#### The problem
Wherever a line in the data below holds "agent", copy that line.

Stored records
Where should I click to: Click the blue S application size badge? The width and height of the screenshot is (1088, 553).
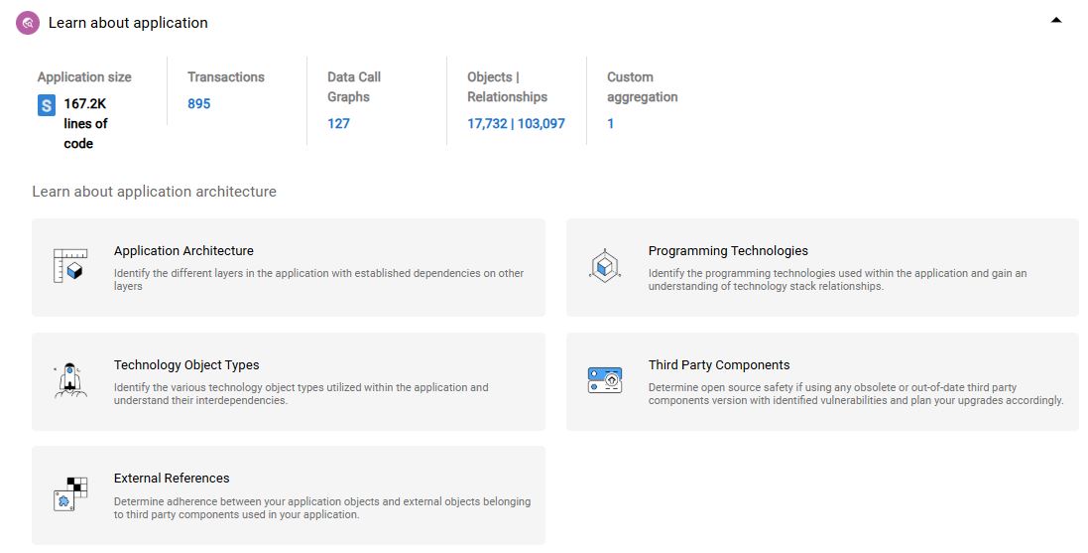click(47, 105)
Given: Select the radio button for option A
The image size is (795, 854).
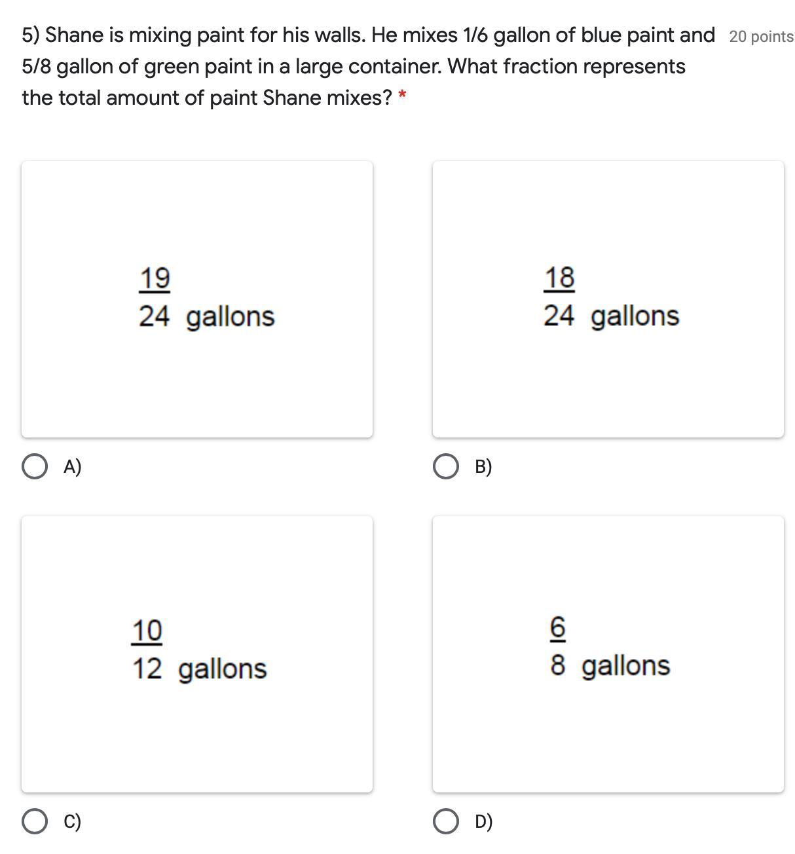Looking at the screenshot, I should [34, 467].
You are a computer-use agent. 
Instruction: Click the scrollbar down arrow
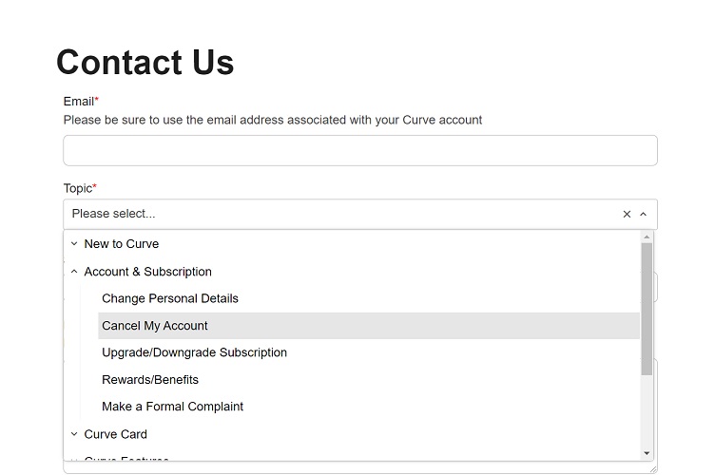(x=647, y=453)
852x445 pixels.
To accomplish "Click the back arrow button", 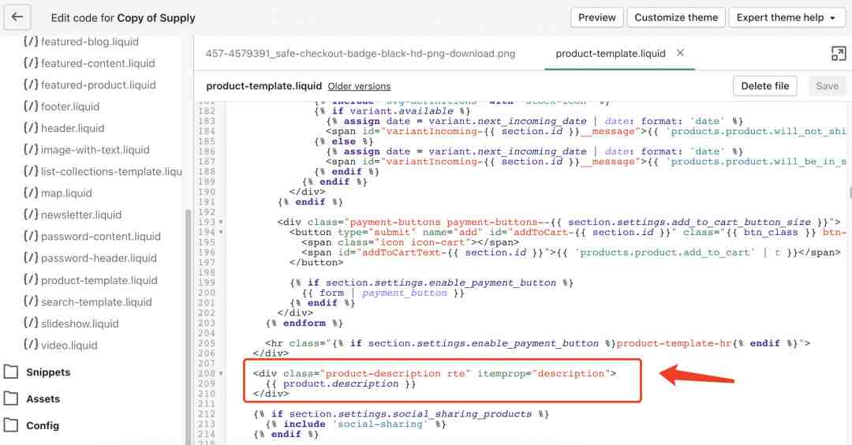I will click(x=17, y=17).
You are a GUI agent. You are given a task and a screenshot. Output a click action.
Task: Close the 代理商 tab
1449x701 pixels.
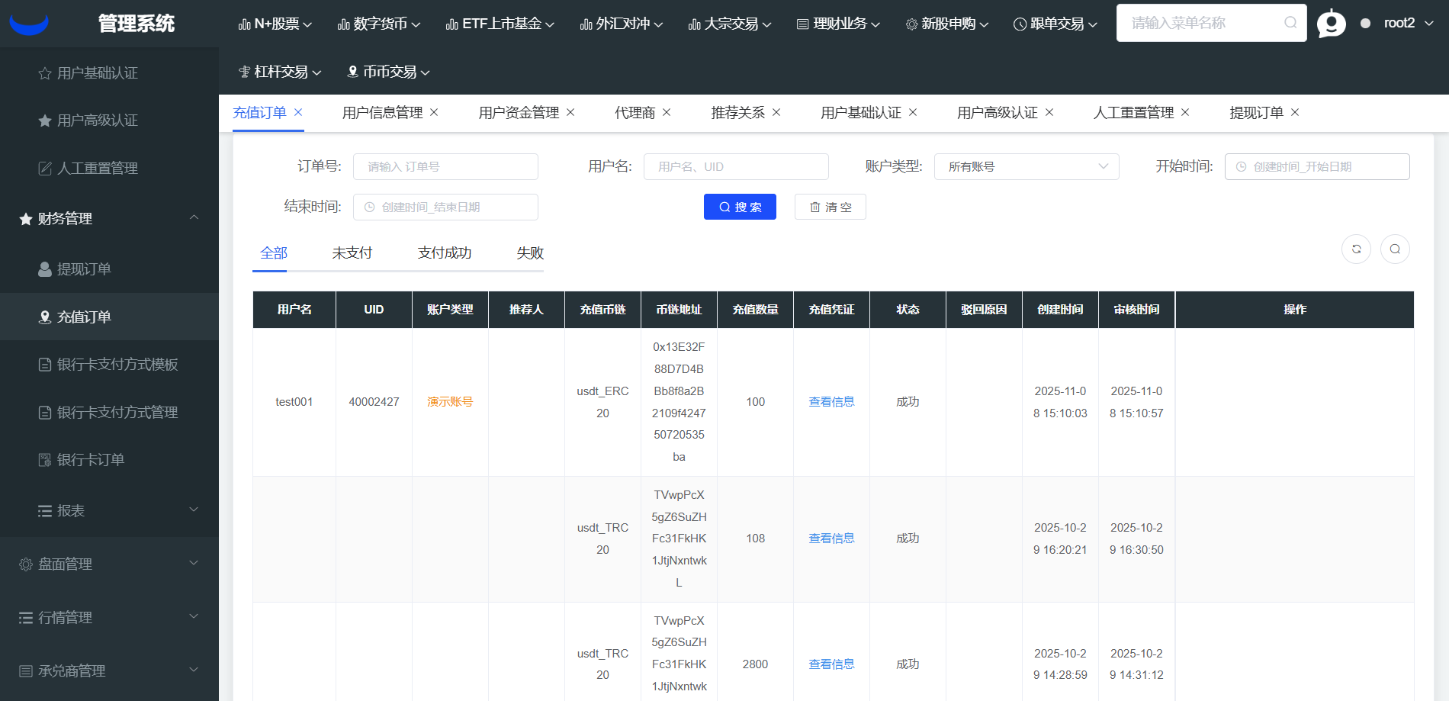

#### Result of this task
You are a computer-use agent. 
You are a GUI agent. You are given a task and a screenshot. Output a click action.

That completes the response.